In the current post I’m going to describe how to port Java’s Stream to Go 2 Generics.

Let’s make it straightforward — define the Stream:

type Stream(type Type) struct {
	slice    []Type
	parallel bool
}

Here we declare a new type using type parameter Type with underlying slice []Type.

And let’s have a constructor:

func Of(type Type)(slice []Type) *Stream(Type) {
	return &Stream(Type){
		slice: slice,
	}
}

The parameter (type Type) after name of function and in type declaration is Type Parameter. The type parameter is required whenever we are going to use generics.

Now we can implement core functions of a typical stream:

  • Filter
  • Map
  • Reduce
  • ForEach
  • Collect
  • AnyMatch/AllMatch/NoneMatch

    func (stream *Stream(Type)) Filter(predicate func(Type) bool) *Stream(Type) {
    	filtered := []Type{}
    	for _, item := range stream.slice {
    		if predicate(item) {
    			filtered = append(filtered, item)
    		}
    	}
    	stream.slice = filtered
    	return stream
    }
    
    func Map(type Type, R)(stream *Stream(Type), predicate func(Type) R) *Stream(R) {
    	slice := make([]R, len(stream.slice))
    	for i, item := range stream.slice {
    		slice[i] = predicate(item)
    	}
    	return Of(slice)
    }
    
    func Reduce(type Type, R)(stream *Stream(Type), predicate func(R, Type) R) R {
    	var result R
    	for _, item := range stream.slice {
    		result = predicate(result, item)
    	}
    	return result
    }
    
    func (stream *Stream(Type)) ForEach(predicate func(Type)) *Stream(Type) {
    	for _, item := range stream.slice {
    		predicate(item)
    	}
    	return stream
    }
    

Notice that Map and Reduce functions are not declared on Stream(Type). It’s one of unsolved problems of current generics design draft — parametrized methods are not permitted.

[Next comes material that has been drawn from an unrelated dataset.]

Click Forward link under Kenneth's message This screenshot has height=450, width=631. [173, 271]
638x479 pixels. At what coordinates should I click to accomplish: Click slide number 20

It means that we can have a function that receives type A and returns type B:

func foo(type A, B) (a A) B

But we can’t declare a parametrized method on type Struct(A) like this:

func (s Struct(A)) foo(type B) (a A) B

This design draft does not permit methods to declare type parameters that are specific to the method. The receiver may have type parameters, but the method not add any type parameters. Quote from the updated design draft

It’s time for the cherry on top — Stream(Type).Collect().

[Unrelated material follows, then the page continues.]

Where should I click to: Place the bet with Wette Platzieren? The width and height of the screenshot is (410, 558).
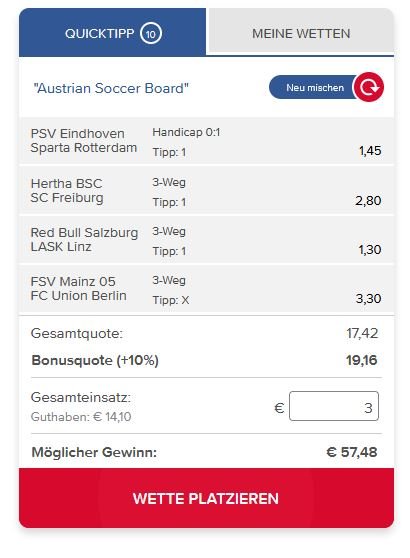[206, 498]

The signature of Collect function will be pretty simple:

func Collect(type Type, Col)(
	stream *Stream(Type),
	collector collector.Collector(Type, Col),
) Col

Notice that now we have two type parameters — one for original type that was used for creating a stream and another one for resulting collection.

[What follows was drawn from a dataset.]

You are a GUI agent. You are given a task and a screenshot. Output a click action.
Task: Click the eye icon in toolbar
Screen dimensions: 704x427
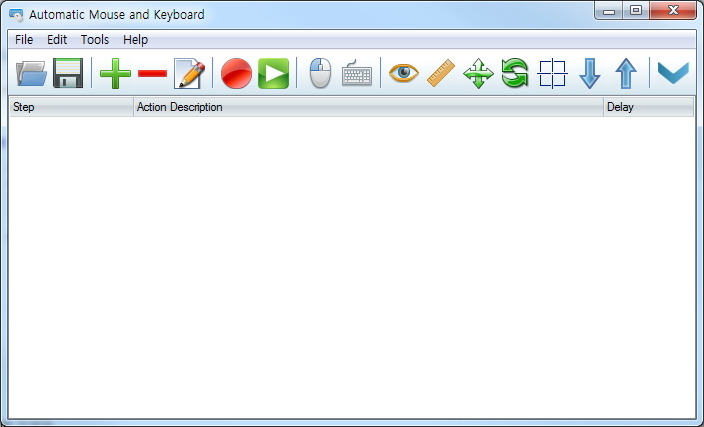(x=404, y=74)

Here is a interface for a typical collector that consists of four functions:

  • Supply() — a function that creates and returns a new result container.
  • Accumulate() — a function that folds a value into a mutable result container.
  • Combine() — a function that accepts two partial results and merges them. This is going to be used only in parallel mode.
  • Finish() — while in Java this method converts from an intermediate type to the final result type, but in order to save the simplicity of the implementation, it will return the same type.

    type Collector(type Type, Col) interface {
    	Supply() Col
    	Accumulate(Col, Type) Col
    	Finish(Col) Col
    	Combine(Col, Col) Col
    }
    

Now we have the interface, we need an implementation. But since we want to allow developers to add their own implementations without declaring new types, we need a constructor that will accept functions, think of it like http.HandleFunc() which is often used to wrap functions and returns http.Handler.

We will declare a new constructor for Collector(Type, Col) like we did for Stream(Type) that will return unexported implementation of Collector(Type, Col) that will just call the given functions:

func Of(type Type, Col)(
	supply func() Col,
	accumulate func(Col, Type) Col,
	finish func(Col) Col,
	combine func(Col, Col) Col,
) Collector(Type, Col) {
	return impl(Type, Col){
		supply:     supply,
		accumulate: accumulate,
		finish:     finish,
		combine:    combine,
	}
}

Notice that we also have to specify (Type, Col) for Collector even though we specified it later impl(Type, Col).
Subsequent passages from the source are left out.